▶ **What this task involves**: In the data below, find each line containing the string "cell" and return it.

[Information shown]

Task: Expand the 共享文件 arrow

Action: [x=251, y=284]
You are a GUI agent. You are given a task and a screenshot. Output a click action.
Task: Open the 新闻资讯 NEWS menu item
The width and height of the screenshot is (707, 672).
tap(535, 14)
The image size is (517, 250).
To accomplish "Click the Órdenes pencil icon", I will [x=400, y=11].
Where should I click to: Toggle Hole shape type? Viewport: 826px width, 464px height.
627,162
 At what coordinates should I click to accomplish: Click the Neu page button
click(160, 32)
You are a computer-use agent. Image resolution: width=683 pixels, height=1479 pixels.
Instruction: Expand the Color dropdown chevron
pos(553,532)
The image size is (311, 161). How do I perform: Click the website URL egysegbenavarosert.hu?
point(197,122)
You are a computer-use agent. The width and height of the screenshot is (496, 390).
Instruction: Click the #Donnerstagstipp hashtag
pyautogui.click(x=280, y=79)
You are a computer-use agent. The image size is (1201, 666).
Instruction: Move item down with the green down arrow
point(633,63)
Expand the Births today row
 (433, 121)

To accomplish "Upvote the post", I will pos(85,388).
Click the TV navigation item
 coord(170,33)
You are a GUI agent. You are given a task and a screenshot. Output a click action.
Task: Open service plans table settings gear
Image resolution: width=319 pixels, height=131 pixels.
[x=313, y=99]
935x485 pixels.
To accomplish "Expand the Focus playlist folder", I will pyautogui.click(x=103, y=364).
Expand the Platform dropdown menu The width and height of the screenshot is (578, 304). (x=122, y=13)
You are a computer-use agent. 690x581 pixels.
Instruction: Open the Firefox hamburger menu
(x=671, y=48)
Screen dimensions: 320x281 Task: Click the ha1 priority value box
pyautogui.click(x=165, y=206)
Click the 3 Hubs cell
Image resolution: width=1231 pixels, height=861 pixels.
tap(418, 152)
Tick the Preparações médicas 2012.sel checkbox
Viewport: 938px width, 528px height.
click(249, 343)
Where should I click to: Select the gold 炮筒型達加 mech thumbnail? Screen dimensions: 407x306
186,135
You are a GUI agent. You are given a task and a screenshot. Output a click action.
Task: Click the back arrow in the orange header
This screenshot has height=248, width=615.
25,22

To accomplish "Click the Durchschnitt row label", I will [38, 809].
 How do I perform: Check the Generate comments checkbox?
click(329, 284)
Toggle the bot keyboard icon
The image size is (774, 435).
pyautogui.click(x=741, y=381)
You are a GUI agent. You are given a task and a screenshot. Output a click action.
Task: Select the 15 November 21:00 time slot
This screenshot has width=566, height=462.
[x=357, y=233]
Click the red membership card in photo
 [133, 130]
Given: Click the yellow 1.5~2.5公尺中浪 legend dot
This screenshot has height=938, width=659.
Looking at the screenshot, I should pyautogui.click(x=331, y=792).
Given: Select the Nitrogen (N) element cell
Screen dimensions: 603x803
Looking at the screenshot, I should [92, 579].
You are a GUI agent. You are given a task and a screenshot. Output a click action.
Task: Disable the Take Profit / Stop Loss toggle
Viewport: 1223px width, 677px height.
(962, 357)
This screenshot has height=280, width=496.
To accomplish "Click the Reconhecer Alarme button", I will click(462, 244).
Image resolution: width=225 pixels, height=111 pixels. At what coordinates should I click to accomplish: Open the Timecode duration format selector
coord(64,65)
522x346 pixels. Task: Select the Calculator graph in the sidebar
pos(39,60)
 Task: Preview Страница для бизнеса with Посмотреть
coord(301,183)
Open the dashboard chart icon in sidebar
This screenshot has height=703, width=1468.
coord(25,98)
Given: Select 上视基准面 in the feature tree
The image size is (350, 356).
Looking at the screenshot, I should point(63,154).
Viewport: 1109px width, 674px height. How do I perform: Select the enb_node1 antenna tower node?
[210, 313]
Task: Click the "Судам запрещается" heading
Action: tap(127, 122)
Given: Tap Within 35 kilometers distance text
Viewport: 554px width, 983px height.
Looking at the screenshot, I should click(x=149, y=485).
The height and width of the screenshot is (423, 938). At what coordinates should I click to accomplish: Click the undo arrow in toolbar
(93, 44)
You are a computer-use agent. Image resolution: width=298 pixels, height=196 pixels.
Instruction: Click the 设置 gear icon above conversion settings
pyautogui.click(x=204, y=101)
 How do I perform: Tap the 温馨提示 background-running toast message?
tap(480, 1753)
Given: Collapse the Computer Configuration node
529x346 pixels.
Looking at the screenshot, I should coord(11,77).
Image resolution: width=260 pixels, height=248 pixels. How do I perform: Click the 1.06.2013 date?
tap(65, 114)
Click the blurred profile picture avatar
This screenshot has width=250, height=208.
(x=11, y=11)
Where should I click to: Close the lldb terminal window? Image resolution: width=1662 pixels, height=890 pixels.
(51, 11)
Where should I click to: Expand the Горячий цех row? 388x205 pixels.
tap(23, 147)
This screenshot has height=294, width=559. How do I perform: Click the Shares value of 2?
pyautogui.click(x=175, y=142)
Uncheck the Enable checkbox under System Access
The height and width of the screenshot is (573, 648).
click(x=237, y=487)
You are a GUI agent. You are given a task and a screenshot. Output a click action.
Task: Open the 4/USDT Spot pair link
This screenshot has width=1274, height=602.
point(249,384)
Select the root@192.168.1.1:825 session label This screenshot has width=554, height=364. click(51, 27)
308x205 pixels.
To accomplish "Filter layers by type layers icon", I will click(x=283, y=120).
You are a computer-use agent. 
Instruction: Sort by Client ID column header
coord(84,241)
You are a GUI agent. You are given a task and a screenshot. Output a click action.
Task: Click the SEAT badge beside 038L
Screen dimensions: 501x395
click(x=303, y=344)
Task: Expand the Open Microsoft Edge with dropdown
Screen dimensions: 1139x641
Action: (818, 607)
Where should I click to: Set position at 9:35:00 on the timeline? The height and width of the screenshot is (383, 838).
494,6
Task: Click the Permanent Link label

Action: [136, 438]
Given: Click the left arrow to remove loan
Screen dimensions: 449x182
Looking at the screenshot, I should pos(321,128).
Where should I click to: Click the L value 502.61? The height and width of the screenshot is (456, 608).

[/Information shown]

▶ **Answer to the problem**:
Click the 3 Hubs cell
Given: Select the Nitrogen (N) element cell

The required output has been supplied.